Won Approaches 1400 to the Dollar Amidst Shifting Economic Winds
Seoul,September 4,2025 – The Korean won is nearing the 1400 won per dollar mark,fueled by expectations of potential interest rate cuts and a weakening U.S. dollar, even as concerns linger about a possible “employment shock” impacting the currency. Analysts are closely watching upcoming economic data, particularly Friday’s employment report, for signals of further dollar weakness and a potential influx of foreign investment into the Korean stock market.
the won’s movement comes as global macroeconomic conditions increasingly favor a return of foreign capital to South Korea. Despite earlier concerns, experts suggest the Korean market, currently undervalued due to increased global liquidity from expansionary financial policies in the U.S. and Germany, remains an attractive option for global asset allocation. However, the possibility of a notable downturn in employment figures could trigger expectations of substantial interest rate reductions, potentially bolstering the dollar despite broader weakening trends.
Moon Jung-hee, a researcher at KB Kookmin Bank, anticipates a weak won/dollar exchange rate throughout September, forecasting a range of 1350 to 1400 won. She believes exceeding 1400 won by the end of august is unlikely.

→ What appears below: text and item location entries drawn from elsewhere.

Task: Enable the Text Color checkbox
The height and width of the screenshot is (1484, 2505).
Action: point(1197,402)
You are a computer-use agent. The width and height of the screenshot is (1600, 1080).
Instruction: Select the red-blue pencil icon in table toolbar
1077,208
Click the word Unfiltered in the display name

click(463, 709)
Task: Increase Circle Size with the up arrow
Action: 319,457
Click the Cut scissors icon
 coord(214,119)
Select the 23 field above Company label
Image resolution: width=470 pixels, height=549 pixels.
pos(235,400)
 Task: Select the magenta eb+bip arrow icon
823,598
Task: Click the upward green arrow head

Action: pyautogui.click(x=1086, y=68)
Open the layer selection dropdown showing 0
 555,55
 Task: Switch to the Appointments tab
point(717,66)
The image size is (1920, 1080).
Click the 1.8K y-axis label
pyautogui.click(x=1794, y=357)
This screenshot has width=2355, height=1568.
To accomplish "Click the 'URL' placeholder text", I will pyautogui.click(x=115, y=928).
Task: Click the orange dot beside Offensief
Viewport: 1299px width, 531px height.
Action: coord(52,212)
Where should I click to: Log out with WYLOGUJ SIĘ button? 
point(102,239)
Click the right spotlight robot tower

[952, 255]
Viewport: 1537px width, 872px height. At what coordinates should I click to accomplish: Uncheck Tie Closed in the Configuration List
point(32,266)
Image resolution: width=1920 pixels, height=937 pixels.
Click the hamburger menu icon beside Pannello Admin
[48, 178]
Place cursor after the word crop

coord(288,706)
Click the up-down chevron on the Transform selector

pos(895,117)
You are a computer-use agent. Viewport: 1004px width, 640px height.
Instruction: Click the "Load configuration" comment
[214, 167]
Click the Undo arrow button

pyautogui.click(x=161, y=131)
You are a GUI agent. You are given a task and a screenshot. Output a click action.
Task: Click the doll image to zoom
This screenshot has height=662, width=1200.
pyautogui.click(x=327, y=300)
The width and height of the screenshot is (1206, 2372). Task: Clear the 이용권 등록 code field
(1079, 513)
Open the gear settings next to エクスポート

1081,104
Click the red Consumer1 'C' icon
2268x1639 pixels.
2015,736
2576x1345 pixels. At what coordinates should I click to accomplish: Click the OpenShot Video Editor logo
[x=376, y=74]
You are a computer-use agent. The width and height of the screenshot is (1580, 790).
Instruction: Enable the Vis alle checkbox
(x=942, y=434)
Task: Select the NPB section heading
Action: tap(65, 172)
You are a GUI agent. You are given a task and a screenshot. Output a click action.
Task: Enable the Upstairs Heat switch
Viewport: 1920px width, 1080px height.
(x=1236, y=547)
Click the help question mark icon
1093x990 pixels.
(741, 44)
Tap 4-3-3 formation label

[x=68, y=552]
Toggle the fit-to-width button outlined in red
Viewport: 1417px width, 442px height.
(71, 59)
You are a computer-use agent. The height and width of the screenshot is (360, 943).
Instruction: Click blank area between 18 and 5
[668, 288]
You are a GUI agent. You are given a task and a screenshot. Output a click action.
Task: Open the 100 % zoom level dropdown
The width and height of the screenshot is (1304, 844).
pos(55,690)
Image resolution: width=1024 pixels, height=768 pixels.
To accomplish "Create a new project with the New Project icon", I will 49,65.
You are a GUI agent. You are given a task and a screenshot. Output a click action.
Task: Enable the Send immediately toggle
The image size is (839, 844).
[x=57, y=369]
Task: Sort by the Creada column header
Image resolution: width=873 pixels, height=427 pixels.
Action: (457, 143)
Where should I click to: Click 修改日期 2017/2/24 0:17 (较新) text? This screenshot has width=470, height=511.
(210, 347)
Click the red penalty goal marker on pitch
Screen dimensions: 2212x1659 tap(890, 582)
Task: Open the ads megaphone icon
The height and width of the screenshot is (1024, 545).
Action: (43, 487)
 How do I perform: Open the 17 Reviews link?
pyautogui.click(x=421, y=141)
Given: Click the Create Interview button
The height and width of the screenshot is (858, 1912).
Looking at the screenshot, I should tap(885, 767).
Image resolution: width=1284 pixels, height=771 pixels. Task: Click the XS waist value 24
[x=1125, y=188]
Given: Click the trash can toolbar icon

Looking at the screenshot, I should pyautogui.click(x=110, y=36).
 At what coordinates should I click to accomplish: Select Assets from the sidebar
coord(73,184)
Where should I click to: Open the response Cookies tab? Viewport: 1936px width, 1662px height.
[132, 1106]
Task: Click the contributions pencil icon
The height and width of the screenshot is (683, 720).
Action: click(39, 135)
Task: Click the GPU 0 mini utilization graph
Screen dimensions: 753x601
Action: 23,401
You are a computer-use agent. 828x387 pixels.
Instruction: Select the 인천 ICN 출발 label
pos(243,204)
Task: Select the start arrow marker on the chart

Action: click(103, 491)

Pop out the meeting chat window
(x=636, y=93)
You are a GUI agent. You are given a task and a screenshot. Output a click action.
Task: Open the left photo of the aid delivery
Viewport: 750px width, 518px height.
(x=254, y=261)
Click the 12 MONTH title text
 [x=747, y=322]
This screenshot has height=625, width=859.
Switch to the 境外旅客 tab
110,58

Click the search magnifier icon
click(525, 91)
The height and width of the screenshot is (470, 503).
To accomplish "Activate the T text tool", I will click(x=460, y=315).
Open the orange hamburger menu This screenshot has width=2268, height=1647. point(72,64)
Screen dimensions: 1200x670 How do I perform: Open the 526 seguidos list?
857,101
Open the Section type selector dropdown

Park soo-yeon, a researcher at Meritz Securities, notes that the weakening dollar is beginning to be reflected in the market.
Eugene Epstein, head of North American structuralization at Moneykov, emphasizes the Federal Reserve’s focus on the labor market. He predicts that continued deterioration in labor market indicators will likely lead to a weaker dollar,and a sluggish employment report on Friday could solidify this trend.
A high-ranking official from a foreign asset manager highlighted the attractiveness of the Korean stock market, citing increased liquidity from financial expansion in major global economies.